REQUIRED TASK: Can you reproduce, word for word, the stretch of the story-line writing guide that begins at "Whether you are" and stops after "settings and etc."?

DOCUMENT SECTION:
>>>

Updated: Jun 15, 2020

This is part one of a series 'Your Story' is beginning. Watch these pages for the full 5 parts of the 'Effective Guide To Writing' series, one part will be released every week.



NOTE: These are short, snappy guides full of advice, examples and a path to success, although it important to note that these tips are all based on personal liking.


Below is a list of the themes that will be explored in this series:


Part One: Story-line


Part Two: Characters


Part Three: How To Begin


Part Four: Dialogue


Part Five: How To End



PART ONE: STORY-LINE


Whether you are a budding, or veteran, screenwriter or author, a story-line is still the most vital piece to any project. A story-line are the threads that hold your movie/novel together to form one large, interlaced web of plots, characters, motives, settings and etc.

“Be original, show off your style, and tell your story.”

LINKING SCENES:


The ability to correctly intertwine scenes together and lace them in the right order is quite an underrated gift that you can weaponize in a book, movie or play. After all, the order scenes are placed in can decide the tone and pace of your piece. Some advice that I would give would be to:

-Never set a firm scene timeline, it is important to have the freedom to change the order of scenes to what feels right.

-Use a scene to dovetail into the next.



KEEPING IT FRESH THROUGHOUT


Keeping a story fresh and not boring the audience is one of the greatest challenges anyone writing a script, novel or play. It is extremely difficult to keep an audience entertained for the whole run-time and since entertainment is subjective different people will find different things interesting and enticing. A tip to avoid having a lot of your audience 'clocking out' would be to add something for everyone; include moments of comic relief or funny scenarios, action scenes, moments of reveal and twist, character study and emotional scenes dotted throughout.

More advice would be to:

-Save an important character to be introduced midway through your piece to give the story a fresh breeze e.g. Ransom in Knives Out, Han Solo in New Hope.

-Dot your film/book/play with iconic scenes throughout, try to include at least three. Large scale scenes keep an audience on their feet and entertained.

-Raise the stakes. Simply by raising the stakes and putting a character in danger, can keep an audience excited and zoned into your movie.


A PLOT TWIST


A plot twist is obviously not necessary in every piece of work but can be quite effective if done right! They can subvert the audience's expectations making them even more engrossed in your novel, movie or play than they were before since they have been surprised and want to delve deeper into your story-line.

<<<

DATASET:
>>>

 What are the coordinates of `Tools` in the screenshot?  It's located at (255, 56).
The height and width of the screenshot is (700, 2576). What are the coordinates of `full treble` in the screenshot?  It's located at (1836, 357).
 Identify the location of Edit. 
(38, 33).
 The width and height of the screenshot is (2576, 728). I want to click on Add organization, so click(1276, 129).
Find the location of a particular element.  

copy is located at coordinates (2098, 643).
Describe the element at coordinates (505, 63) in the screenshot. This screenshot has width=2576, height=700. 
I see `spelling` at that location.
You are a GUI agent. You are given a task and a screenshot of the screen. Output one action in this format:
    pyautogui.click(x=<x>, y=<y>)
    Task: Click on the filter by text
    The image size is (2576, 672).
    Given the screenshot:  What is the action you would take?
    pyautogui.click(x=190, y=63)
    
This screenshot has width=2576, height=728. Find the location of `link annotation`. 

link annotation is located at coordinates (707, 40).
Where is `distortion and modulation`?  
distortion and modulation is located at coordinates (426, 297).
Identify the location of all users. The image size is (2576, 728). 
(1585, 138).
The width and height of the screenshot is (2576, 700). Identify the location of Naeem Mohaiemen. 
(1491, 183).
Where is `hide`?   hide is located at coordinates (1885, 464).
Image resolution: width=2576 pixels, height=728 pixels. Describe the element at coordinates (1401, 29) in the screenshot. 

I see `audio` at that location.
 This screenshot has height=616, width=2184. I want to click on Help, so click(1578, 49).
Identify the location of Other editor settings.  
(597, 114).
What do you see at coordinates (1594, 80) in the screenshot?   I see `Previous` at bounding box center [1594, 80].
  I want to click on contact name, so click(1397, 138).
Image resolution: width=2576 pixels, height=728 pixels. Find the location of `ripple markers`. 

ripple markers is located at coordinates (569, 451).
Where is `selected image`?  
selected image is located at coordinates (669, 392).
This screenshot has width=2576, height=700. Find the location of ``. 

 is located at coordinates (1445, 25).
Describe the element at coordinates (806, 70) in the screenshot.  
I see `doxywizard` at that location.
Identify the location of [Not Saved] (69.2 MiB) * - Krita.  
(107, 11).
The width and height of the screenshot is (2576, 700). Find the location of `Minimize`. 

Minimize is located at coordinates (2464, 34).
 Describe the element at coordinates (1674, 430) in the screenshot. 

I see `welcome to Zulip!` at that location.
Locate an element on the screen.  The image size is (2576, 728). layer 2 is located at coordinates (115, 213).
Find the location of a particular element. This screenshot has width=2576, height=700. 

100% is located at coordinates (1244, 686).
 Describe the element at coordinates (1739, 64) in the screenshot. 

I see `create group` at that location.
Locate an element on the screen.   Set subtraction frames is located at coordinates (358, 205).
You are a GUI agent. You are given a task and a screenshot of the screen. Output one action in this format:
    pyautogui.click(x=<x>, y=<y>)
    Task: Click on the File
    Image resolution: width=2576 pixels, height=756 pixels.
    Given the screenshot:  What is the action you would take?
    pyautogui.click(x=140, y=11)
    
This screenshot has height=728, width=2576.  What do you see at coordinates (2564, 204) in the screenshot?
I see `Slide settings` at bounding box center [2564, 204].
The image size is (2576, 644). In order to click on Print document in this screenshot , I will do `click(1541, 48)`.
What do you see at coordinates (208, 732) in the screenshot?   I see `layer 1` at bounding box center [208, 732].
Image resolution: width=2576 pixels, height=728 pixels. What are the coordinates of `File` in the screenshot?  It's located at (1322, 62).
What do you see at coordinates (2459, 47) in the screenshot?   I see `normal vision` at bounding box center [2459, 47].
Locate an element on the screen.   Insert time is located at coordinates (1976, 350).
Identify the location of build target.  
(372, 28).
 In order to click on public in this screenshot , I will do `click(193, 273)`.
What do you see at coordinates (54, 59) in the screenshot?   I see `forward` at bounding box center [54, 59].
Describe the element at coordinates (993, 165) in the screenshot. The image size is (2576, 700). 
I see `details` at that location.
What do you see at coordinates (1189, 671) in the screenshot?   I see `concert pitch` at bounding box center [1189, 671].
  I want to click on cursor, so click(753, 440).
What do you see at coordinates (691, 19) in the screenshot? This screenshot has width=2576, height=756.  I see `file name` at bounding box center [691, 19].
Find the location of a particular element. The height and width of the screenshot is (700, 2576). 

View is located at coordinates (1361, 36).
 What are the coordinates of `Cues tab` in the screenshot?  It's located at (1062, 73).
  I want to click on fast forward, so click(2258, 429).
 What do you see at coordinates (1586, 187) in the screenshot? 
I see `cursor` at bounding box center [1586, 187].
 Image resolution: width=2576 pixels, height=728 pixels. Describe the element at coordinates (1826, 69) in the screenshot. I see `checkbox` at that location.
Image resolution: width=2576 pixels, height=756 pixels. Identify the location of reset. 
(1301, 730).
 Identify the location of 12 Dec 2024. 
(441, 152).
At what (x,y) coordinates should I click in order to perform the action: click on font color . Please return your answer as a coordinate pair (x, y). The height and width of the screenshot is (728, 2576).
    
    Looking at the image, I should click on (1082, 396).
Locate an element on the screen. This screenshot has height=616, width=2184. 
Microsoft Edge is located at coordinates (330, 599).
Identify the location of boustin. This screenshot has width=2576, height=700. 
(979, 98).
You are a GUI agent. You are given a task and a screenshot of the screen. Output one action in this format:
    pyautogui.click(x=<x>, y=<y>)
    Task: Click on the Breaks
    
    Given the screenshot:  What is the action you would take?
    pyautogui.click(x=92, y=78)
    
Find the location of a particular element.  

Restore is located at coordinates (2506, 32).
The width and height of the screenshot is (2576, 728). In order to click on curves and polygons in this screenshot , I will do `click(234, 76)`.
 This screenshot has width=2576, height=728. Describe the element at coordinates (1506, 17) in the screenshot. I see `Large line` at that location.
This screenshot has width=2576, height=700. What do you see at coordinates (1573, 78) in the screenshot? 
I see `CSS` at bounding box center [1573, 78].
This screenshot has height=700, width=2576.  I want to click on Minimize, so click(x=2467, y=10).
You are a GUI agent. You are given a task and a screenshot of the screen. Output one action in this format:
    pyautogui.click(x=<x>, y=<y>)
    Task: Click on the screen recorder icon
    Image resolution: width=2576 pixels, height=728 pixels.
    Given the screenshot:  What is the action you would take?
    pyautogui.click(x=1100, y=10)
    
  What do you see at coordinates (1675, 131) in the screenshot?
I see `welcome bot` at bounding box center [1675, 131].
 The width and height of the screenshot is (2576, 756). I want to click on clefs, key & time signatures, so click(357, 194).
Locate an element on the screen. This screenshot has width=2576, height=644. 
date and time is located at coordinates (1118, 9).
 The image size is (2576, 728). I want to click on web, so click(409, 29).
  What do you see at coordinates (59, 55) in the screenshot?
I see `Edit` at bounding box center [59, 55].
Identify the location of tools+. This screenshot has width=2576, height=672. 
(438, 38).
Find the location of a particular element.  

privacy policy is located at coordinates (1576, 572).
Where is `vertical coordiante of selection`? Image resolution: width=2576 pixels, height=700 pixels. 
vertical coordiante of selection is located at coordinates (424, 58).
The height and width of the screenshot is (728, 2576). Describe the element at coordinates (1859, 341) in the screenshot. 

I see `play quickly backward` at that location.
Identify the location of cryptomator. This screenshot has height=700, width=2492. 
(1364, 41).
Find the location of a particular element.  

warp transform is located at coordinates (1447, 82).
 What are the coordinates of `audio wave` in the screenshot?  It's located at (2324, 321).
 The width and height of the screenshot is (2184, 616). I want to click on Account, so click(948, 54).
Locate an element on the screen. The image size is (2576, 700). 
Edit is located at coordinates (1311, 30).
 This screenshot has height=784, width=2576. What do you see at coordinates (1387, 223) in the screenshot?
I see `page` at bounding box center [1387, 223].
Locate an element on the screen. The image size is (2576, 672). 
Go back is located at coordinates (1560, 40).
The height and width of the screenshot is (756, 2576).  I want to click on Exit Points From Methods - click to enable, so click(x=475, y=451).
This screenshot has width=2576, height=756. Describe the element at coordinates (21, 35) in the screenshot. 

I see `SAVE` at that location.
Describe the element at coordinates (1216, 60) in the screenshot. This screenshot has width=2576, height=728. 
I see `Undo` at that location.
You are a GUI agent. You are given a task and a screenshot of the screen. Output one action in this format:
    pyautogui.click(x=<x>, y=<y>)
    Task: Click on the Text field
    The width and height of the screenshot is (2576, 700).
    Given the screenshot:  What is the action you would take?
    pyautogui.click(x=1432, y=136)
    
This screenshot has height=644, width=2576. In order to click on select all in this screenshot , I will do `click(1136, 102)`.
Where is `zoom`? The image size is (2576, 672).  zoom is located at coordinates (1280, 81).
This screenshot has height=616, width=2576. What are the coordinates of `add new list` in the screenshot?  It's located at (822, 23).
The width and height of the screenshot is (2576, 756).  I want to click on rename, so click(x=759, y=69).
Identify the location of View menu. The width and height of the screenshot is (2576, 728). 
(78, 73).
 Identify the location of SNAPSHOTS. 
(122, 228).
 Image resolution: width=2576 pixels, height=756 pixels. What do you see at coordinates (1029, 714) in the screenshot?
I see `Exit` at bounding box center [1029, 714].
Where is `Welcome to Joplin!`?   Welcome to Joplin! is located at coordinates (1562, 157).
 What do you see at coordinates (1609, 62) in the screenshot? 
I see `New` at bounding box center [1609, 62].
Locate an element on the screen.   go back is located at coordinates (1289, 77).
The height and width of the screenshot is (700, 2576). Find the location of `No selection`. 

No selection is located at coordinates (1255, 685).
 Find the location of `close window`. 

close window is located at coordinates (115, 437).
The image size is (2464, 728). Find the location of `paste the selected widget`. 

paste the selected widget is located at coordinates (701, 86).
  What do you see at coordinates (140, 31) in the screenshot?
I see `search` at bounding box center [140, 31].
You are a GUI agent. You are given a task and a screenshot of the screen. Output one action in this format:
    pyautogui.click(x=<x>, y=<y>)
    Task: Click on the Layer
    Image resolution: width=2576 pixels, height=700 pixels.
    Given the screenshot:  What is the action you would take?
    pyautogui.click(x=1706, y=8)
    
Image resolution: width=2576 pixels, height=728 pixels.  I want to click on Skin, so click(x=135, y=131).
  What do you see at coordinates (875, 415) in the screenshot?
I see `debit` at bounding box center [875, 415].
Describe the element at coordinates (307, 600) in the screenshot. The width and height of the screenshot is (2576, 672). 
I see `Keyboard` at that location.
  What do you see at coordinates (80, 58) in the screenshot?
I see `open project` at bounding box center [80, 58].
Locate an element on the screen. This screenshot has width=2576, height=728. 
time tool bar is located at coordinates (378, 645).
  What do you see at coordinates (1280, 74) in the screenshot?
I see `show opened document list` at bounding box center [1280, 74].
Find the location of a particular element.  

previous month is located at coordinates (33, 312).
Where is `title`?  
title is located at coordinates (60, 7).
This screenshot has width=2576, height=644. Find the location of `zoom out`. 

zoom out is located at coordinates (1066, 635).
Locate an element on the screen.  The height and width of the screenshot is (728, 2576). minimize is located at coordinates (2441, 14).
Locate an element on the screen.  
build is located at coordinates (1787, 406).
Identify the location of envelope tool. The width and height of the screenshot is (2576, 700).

<<<

RESULT FOR THIS TASK:
Whether you are a budding, or veteran, screenwriter or author, a story-line is still the most vital piece to any project. A story-line are the threads that hold your movie/novel together to form one large, interlaced web of plots, characters, motives, settings and etc.